Forelle is one of the most beautiful pears, its main claim to fame is the looks. The taste is also very good, not the best but still worth growing. Here is the Pears of New York description. Its interesting they say nothing about fireblight, they are usually mentioning that if its bad.
The pear fancier prizes Forelle for its singularly handsome and distinctive fruits, which are also of very good quality. Forelle pleases the eye, as well as any pear for bright colors, and is distinguished among fruits of its kind by its trout-like specklings from which comes the name Forelle, the German name for trout. Looks do not belie taste for the flesh is delicate and buttery, is highly flavored, and satisfies those who regard high quality a prime requisite in a pear. The trees are very satisfactory in warm soils and exposures, but fail in heavy clays and cold climates. The variety is worth growing for its beautiful and distinctive fruits.
Nothing is very certainly known of the origin of this pear, but it seems highly probable that it had its birth in northern Saxony at the beginning of the eighteenth century. From Germany it was taken to Flanders, and from there introduced into England. In the latter country, it was first fruited by Thomas Andrew Knight, President of the Horticultural Society of London, who, in 1823, sent cions to the Honorable John Lowell, President of the Massachusetts Horticultural Society. Forelle became quite widely disseminated in the eastern United States during the first half of the eighteenth century, and was considered by many pomologists a pear of merit. At the present time, however, the variety has almost disappeared from cultivation. Its place has been filled by Vermont Beauty, a pear introduced from Vermont more than forty years ago. It is not improbable that these two varieties are identical. Vermont Beauty may be the old German pear renamed.
Tree medium in size, vigorous, upright, very hardy and very productive; branches few, dark brownish-red, sprinkled with numerous lenticels; branchlets long, pubescent on the youngest shoots. Leaves small, flat, roundish-ovate; flowers open early.
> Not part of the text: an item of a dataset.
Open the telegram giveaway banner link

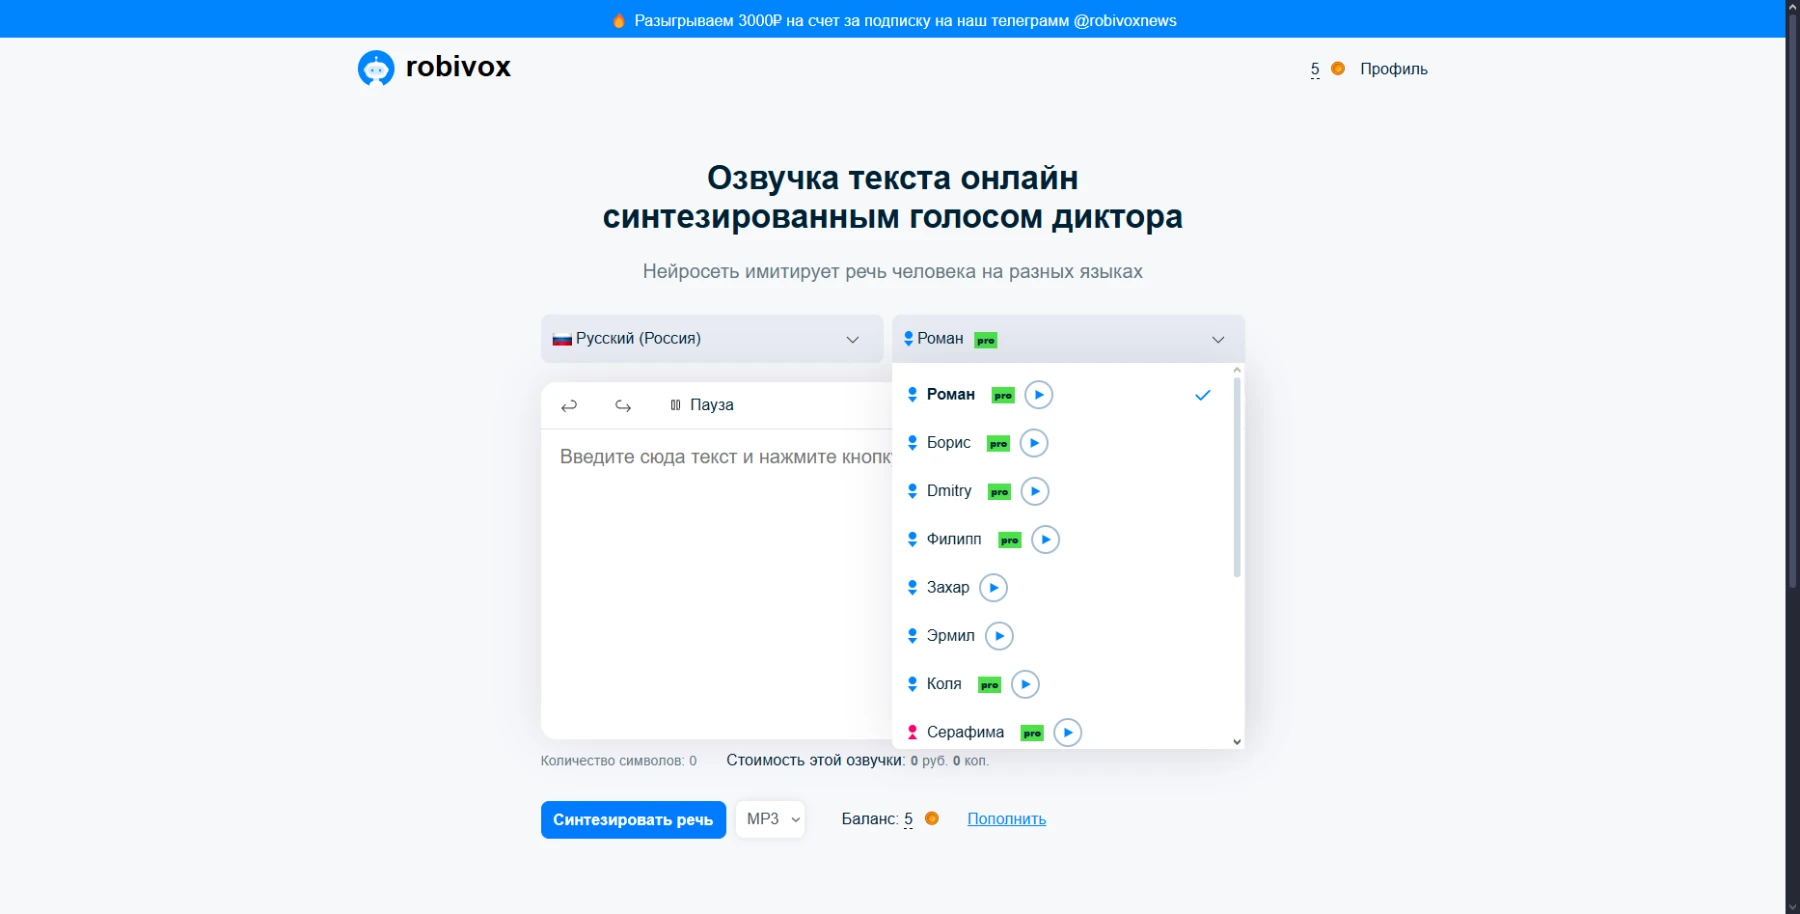click(897, 18)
Fruit ripens November to December; medium in size, 3 in. long, 2 in. wide, oblong-obovate-pyriform, with a neck variable in length; stem 1 in. long, slender; cavity shallow, oblique, narrow, often lipped; calyx small, open; lobes broad; basin shallow, narrow, abrupt; skin smooth; color yellow, more or less overlaid with red, deepening to rich crimson next to the sun, profusely covered with grayish-russet dots which are margined or rayed with crimson; dots numerous, large and small, russet or grayish; flesh white, fine-grained, although slightly granular at the center, melting, buttery, juicy, aromatic, with a rich, vinous flavor; quality good. Core medium in size; seeds nearly black, of medium size.